• **Task item**
Each entry below should be retyped exactly as given.

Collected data
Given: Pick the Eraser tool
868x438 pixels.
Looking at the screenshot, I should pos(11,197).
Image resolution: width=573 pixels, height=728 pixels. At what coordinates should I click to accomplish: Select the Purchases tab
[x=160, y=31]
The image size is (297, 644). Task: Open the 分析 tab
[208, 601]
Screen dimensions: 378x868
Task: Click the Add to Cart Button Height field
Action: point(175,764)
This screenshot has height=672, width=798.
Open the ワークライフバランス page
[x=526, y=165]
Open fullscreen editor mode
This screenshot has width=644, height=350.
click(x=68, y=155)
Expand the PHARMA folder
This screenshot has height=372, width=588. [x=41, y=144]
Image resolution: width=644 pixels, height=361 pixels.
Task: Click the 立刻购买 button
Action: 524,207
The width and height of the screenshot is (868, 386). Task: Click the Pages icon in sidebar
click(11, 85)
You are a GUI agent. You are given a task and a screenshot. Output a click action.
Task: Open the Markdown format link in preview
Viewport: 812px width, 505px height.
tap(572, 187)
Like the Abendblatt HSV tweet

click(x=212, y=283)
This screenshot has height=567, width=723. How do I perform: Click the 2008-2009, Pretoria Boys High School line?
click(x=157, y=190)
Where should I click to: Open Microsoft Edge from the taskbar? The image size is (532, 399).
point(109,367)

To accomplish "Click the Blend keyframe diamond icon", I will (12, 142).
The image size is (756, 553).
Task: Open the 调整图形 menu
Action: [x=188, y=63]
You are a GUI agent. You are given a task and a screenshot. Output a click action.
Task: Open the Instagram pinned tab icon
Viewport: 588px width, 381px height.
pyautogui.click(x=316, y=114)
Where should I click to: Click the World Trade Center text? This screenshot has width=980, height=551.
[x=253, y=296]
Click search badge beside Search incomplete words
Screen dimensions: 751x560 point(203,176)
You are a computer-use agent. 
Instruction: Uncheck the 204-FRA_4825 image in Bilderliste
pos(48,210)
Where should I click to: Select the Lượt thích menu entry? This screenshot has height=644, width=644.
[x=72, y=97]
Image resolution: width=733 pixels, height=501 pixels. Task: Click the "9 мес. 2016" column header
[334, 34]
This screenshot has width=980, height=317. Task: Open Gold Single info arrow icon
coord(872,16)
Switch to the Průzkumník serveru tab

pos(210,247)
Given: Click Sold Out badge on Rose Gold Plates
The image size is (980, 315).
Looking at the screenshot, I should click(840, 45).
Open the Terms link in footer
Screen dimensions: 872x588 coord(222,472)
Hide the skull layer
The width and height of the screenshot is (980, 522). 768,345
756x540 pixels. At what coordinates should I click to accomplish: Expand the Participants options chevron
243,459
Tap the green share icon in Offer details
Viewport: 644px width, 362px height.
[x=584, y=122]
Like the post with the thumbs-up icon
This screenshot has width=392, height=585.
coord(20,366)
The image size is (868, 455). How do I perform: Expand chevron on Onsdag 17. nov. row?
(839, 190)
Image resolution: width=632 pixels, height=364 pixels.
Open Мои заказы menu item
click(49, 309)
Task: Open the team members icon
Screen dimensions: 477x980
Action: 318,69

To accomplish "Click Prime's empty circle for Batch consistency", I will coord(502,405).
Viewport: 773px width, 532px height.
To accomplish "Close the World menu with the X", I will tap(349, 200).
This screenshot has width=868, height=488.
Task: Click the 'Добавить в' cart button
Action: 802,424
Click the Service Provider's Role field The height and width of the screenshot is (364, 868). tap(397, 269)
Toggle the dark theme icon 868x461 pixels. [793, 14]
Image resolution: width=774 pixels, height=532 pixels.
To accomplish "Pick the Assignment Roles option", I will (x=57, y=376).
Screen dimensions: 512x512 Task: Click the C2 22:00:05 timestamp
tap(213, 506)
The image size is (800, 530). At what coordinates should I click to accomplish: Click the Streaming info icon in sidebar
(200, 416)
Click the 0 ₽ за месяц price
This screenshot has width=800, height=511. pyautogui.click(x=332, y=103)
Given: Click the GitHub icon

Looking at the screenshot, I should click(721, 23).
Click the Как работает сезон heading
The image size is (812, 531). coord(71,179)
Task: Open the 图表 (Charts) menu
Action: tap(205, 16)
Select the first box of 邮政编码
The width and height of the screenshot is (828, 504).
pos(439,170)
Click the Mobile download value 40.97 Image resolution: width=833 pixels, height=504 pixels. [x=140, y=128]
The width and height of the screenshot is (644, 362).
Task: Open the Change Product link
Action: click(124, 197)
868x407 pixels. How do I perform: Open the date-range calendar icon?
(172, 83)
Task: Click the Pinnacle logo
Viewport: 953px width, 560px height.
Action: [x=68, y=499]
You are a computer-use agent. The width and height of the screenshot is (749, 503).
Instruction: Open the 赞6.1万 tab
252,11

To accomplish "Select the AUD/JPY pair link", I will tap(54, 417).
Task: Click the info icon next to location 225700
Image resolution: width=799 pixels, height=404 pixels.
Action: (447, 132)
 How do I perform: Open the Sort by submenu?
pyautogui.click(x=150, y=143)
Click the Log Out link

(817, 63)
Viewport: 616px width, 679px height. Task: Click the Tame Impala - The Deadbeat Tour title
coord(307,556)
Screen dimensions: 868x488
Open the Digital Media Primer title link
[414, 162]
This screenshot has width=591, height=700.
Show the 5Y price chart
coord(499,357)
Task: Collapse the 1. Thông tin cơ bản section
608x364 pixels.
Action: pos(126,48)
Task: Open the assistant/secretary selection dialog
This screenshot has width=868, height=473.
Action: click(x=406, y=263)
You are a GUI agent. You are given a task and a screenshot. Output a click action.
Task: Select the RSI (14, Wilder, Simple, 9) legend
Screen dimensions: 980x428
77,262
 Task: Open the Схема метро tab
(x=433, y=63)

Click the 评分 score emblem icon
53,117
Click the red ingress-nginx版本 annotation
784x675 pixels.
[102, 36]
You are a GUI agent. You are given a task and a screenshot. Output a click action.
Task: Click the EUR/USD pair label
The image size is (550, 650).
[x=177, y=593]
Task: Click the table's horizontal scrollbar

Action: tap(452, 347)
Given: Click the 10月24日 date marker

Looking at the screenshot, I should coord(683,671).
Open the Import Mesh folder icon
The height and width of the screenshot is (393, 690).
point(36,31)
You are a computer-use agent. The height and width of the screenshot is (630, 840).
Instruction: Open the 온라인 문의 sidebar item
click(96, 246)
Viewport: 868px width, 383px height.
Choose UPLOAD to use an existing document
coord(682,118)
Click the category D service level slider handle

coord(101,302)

• **Solution to the problem**
Given: Pick the Eraser tool
868x438 pixels.
Looking at the screenshot, I should pos(11,197).
Image resolution: width=573 pixels, height=728 pixels. At what coordinates should I click to accomplish: Select the Purchases tab
[x=160, y=31]
The image size is (297, 644). Task: Open the 分析 tab
[208, 601]
Screen dimensions: 378x868
Task: Click the Add to Cart Button Height field
Action: point(175,764)
This screenshot has height=672, width=798.
Open the ワークライフバランス page
[x=526, y=165]
Open fullscreen editor mode
This screenshot has width=644, height=350.
click(x=68, y=155)
Expand the PHARMA folder
This screenshot has height=372, width=588. [x=41, y=144]
Image resolution: width=644 pixels, height=361 pixels.
Task: Click the 立刻购买 button
Action: 524,207
The width and height of the screenshot is (868, 386). Task: Click the Pages icon in sidebar
click(11, 85)
You are a GUI agent. You are given a task and a screenshot. Output a click action.
Task: Open the Markdown format link in preview
Viewport: 812px width, 505px height.
tap(572, 187)
Like the Abendblatt HSV tweet

click(x=212, y=283)
This screenshot has height=567, width=723. How do I perform: Click the 2008-2009, Pretoria Boys High School line?
click(x=157, y=190)
Where should I click to: Open Microsoft Edge from the taskbar? The image size is (532, 399).
point(109,367)

To accomplish "Click the Blend keyframe diamond icon", I will (12, 142).
The image size is (756, 553).
Task: Open the 调整图形 menu
Action: [x=188, y=63]
You are a GUI agent. You are given a task and a screenshot. Output a click action.
Task: Open the Instagram pinned tab icon
Viewport: 588px width, 381px height.
pyautogui.click(x=316, y=114)
Where should I click to: Click the World Trade Center text? This screenshot has width=980, height=551.
[x=253, y=296]
Click search badge beside Search incomplete words
Screen dimensions: 751x560 point(203,176)
You are a computer-use agent. 
Instruction: Uncheck the 204-FRA_4825 image in Bilderliste
pos(48,210)
Where should I click to: Select the Lượt thích menu entry? This screenshot has height=644, width=644.
[x=72, y=97]
Image resolution: width=733 pixels, height=501 pixels. Task: Click the "9 мес. 2016" column header
[334, 34]
This screenshot has width=980, height=317. Task: Open Gold Single info arrow icon
coord(872,16)
Switch to the Průzkumník serveru tab

pos(210,247)
Given: Click Sold Out badge on Rose Gold Plates
The image size is (980, 315).
Looking at the screenshot, I should click(840, 45).
Open the Terms link in footer
Screen dimensions: 872x588 coord(222,472)
Hide the skull layer
The width and height of the screenshot is (980, 522). 768,345
756x540 pixels. At what coordinates should I click to accomplish: Expand the Participants options chevron
243,459
Tap the green share icon in Offer details
Viewport: 644px width, 362px height.
[x=584, y=122]
Like the post with the thumbs-up icon
This screenshot has width=392, height=585.
coord(20,366)
The image size is (868, 455). How do I perform: Expand chevron on Onsdag 17. nov. row?
(839, 190)
Image resolution: width=632 pixels, height=364 pixels.
Open Мои заказы menu item
click(49, 309)
Task: Open the team members icon
Screen dimensions: 477x980
Action: 318,69

To accomplish "Click Prime's empty circle for Batch consistency", I will coord(502,405).
Viewport: 773px width, 532px height.
To accomplish "Close the World menu with the X", I will tap(349, 200).
This screenshot has width=868, height=488.
Task: Click the 'Добавить в' cart button
Action: 802,424
Click the Service Provider's Role field The height and width of the screenshot is (364, 868). tap(397, 269)
Toggle the dark theme icon 868x461 pixels. [793, 14]
Image resolution: width=774 pixels, height=532 pixels.
To accomplish "Pick the Assignment Roles option", I will (x=57, y=376).
Screen dimensions: 512x512 Task: Click the C2 22:00:05 timestamp
tap(213, 506)
The image size is (800, 530). At what coordinates should I click to accomplish: Click the Streaming info icon in sidebar
(200, 416)
Click the 0 ₽ за месяц price
This screenshot has width=800, height=511. pyautogui.click(x=332, y=103)
Given: Click the GitHub icon

Looking at the screenshot, I should click(721, 23).
Click the Как работает сезон heading
The image size is (812, 531). coord(71,179)
Task: Open the 图表 (Charts) menu
Action: tap(205, 16)
Select the first box of 邮政编码
The width and height of the screenshot is (828, 504).
pos(439,170)
Click the Mobile download value 40.97 Image resolution: width=833 pixels, height=504 pixels. [x=140, y=128]
The width and height of the screenshot is (644, 362).
Task: Open the Change Product link
Action: click(124, 197)
868x407 pixels. How do I perform: Open the date-range calendar icon?
(172, 83)
Task: Click the Pinnacle logo
Viewport: 953px width, 560px height.
Action: [x=68, y=499]
You are a computer-use agent. The width and height of the screenshot is (749, 503).
Instruction: Open the 赞6.1万 tab
252,11

To accomplish "Select the AUD/JPY pair link", I will tap(54, 417).
Task: Click the info icon next to location 225700
Image resolution: width=799 pixels, height=404 pixels.
Action: (447, 132)
 How do I perform: Open the Sort by submenu?
pyautogui.click(x=150, y=143)
Click the Log Out link

(817, 63)
Viewport: 616px width, 679px height. Task: Click the Tame Impala - The Deadbeat Tour title
coord(307,556)
Screen dimensions: 868x488
Open the Digital Media Primer title link
[414, 162]
This screenshot has width=591, height=700.
Show the 5Y price chart
coord(499,357)
Task: Collapse the 1. Thông tin cơ bản section
608x364 pixels.
Action: pos(126,48)
Task: Open the assistant/secretary selection dialog
This screenshot has width=868, height=473.
Action: click(x=406, y=263)
You are a GUI agent. You are given a task and a screenshot. Output a click action.
Task: Select the RSI (14, Wilder, Simple, 9) legend
Screen dimensions: 980x428
77,262
 Task: Open the Схема метро tab
(x=433, y=63)

Click the 评分 score emblem icon
53,117
Click the red ingress-nginx版本 annotation
784x675 pixels.
[102, 36]
You are a GUI agent. You are given a task and a screenshot. Output a click action.
Task: Click the EUR/USD pair label
The image size is (550, 650).
[x=177, y=593]
Task: Click the table's horizontal scrollbar

Action: tap(452, 347)
Given: Click the 10月24日 date marker

Looking at the screenshot, I should coord(683,671).
Open the Import Mesh folder icon
The height and width of the screenshot is (393, 690).
point(36,31)
You are a computer-use agent. The height and width of the screenshot is (630, 840).
Instruction: Open the 온라인 문의 sidebar item
click(96, 246)
Viewport: 868px width, 383px height.
Choose UPLOAD to use an existing document
coord(682,118)
Click the category D service level slider handle

coord(101,302)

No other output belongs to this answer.